**TRY IT:**
The entire listing, reproduced exactly and stripped of images, is the expected output.

════════════════════

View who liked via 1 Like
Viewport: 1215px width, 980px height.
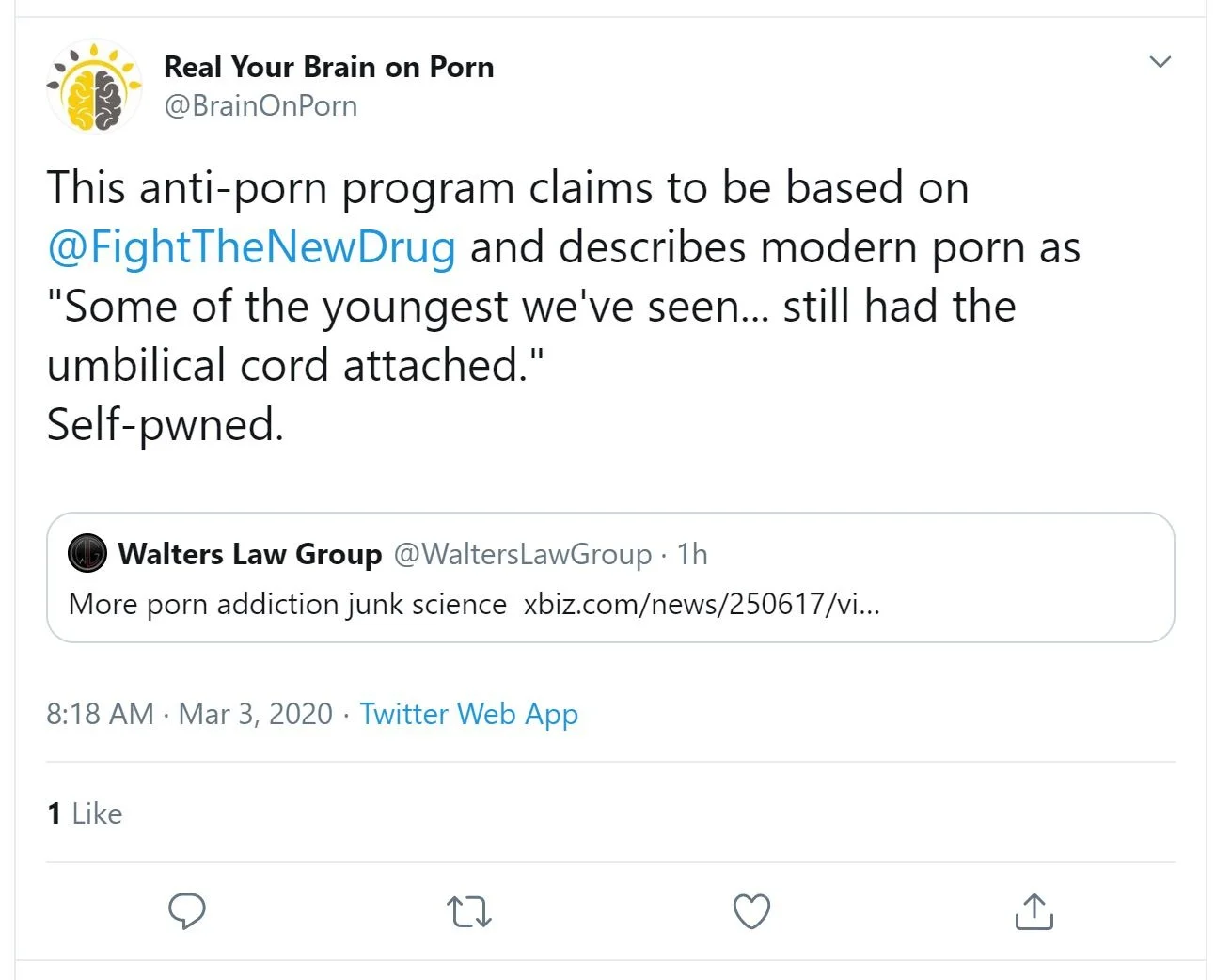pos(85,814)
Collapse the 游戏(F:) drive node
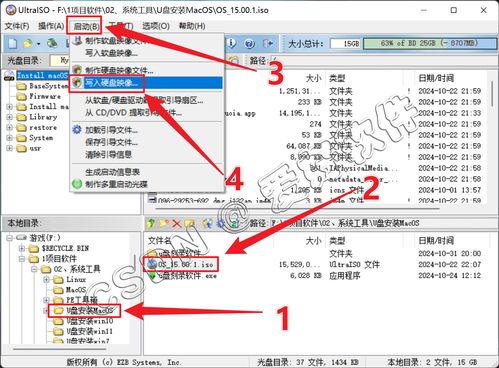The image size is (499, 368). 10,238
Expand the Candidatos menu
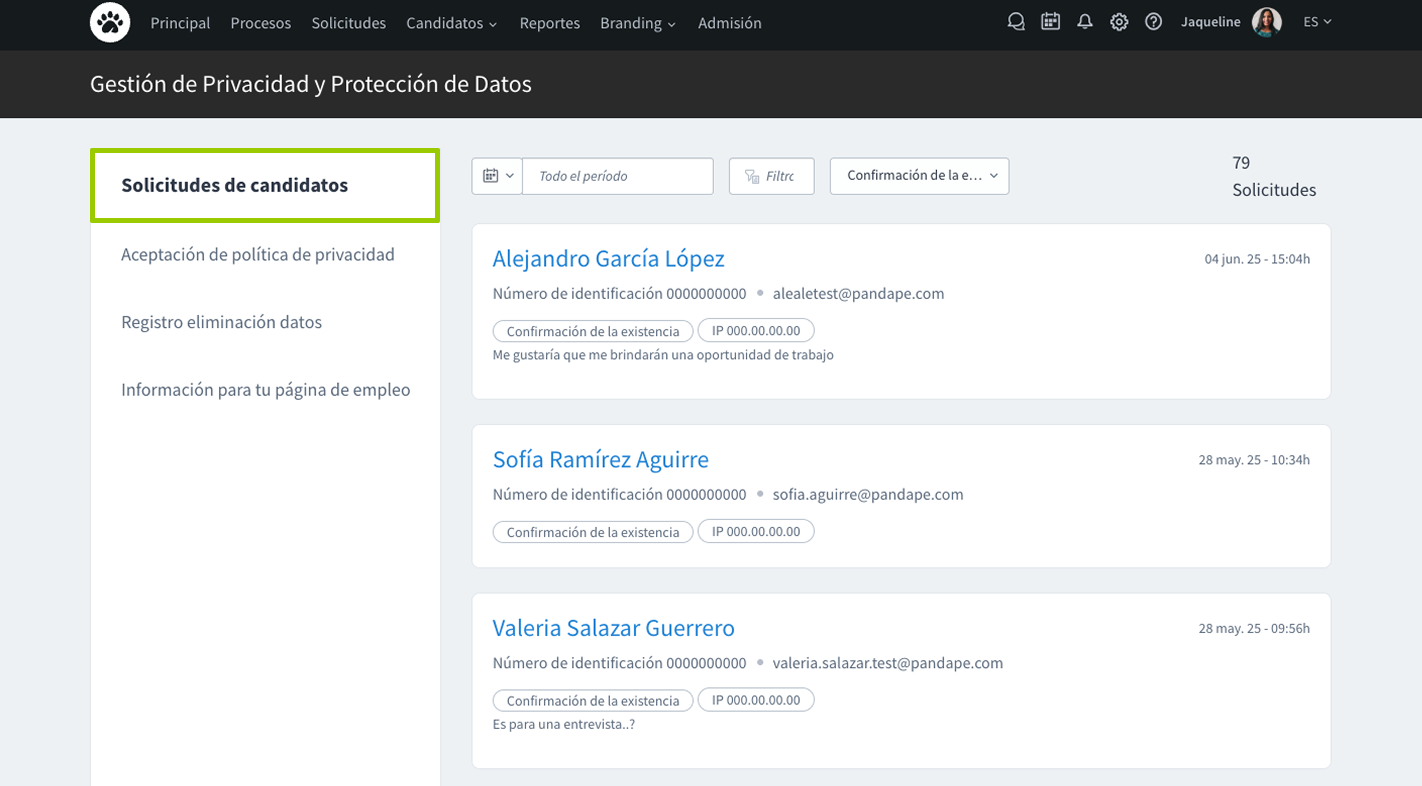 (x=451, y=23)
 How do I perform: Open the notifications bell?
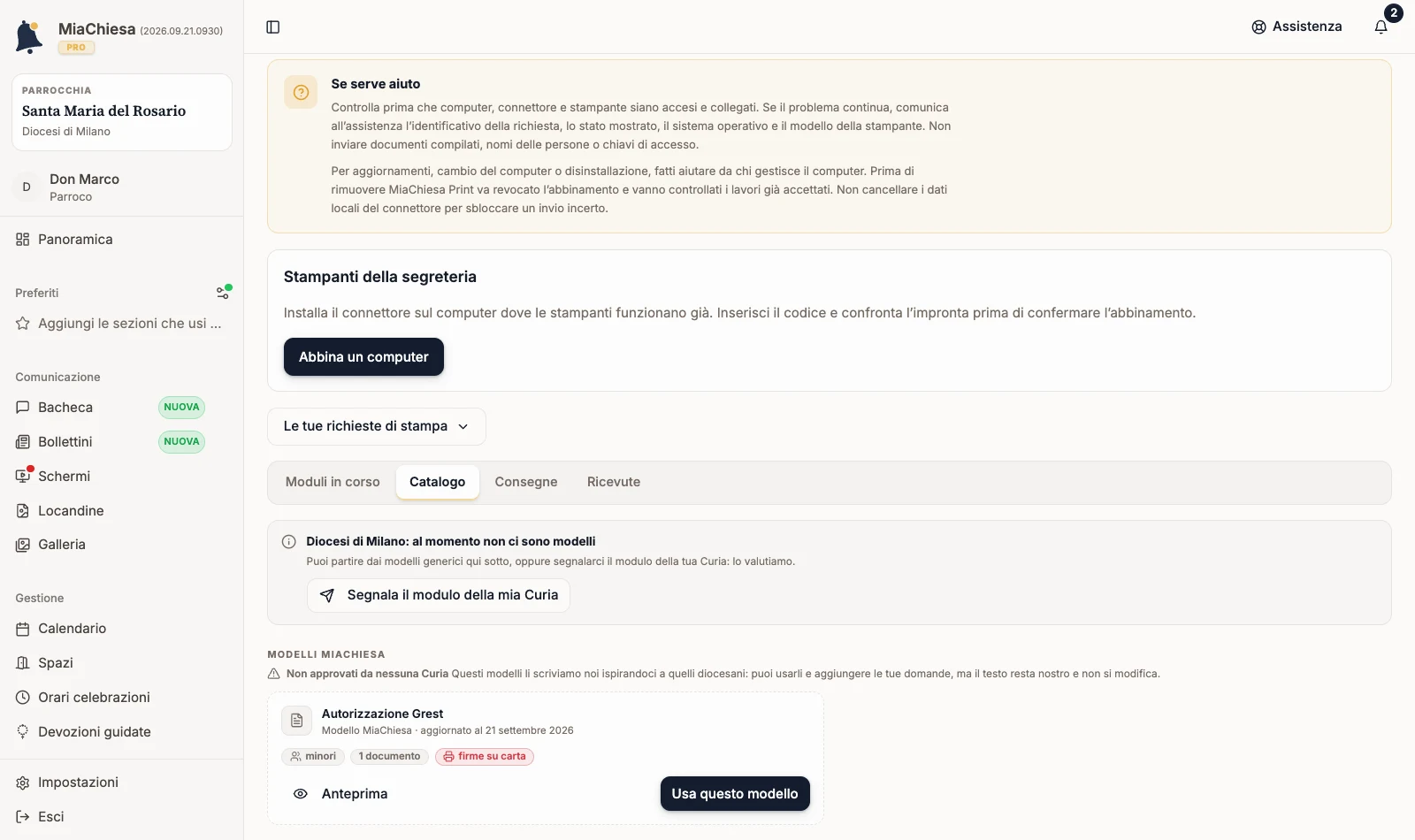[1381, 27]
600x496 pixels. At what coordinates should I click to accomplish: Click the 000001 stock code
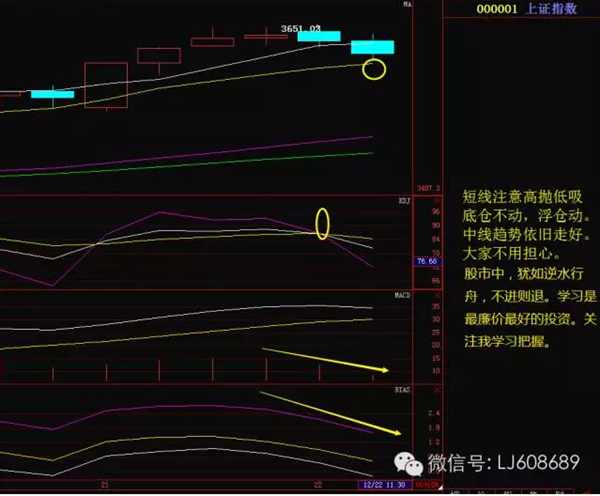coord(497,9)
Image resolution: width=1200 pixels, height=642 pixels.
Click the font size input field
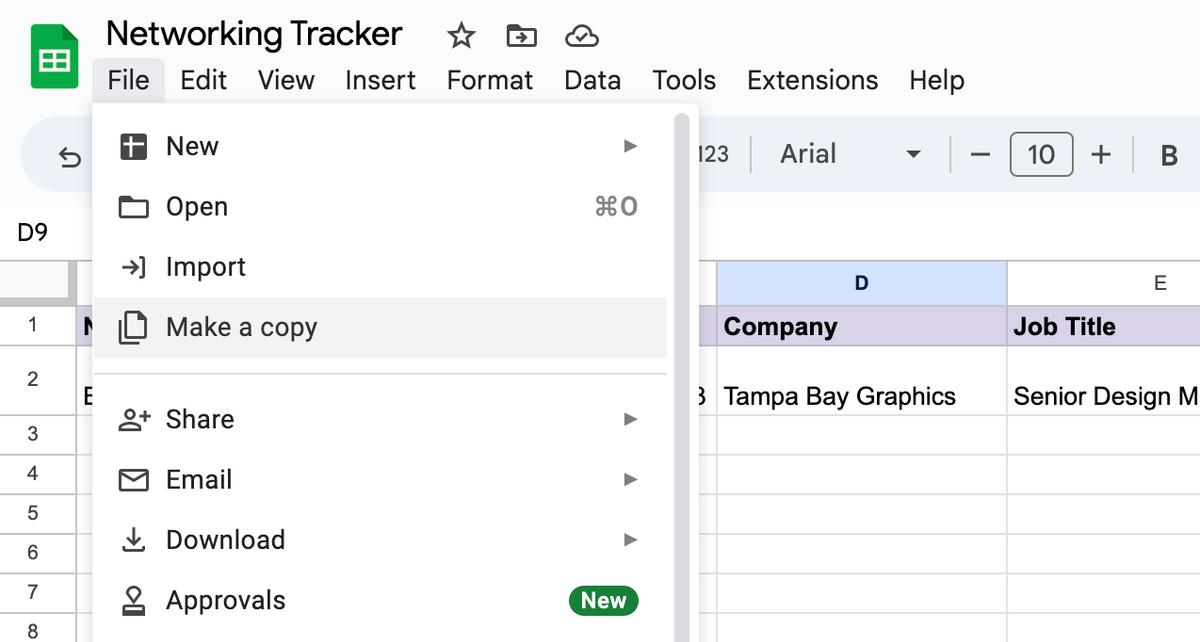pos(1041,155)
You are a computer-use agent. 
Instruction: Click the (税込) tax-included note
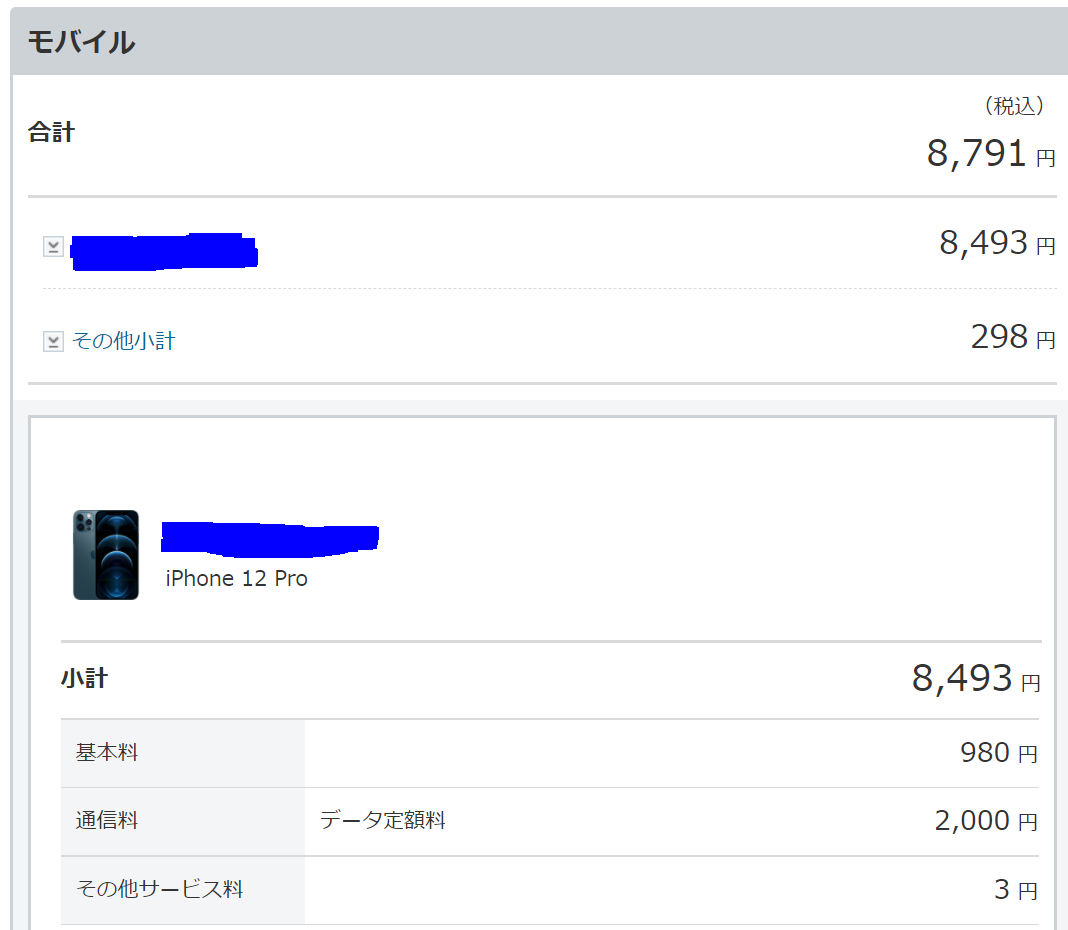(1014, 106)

════════════════════

**SOLUTION FOR THIS PROBLEM:**
View who liked via 1 Like
Viewport: 1215px width, 980px height.
pos(85,814)
Collapse the 游戏(F:) drive node
The image size is (499, 368). 10,238
Expand the Candidatos menu
 (x=451, y=23)
 How do I perform: Open the notifications bell?
[1381, 27]
600x496 pixels. At what coordinates should I click to accomplish: Click the 000001 stock code
coord(497,9)
Image resolution: width=1200 pixels, height=642 pixels.
Click the font size input field
pos(1041,155)
You are a computer-use agent. 
Instruction: Click the (税込) tax-included note
(1014, 106)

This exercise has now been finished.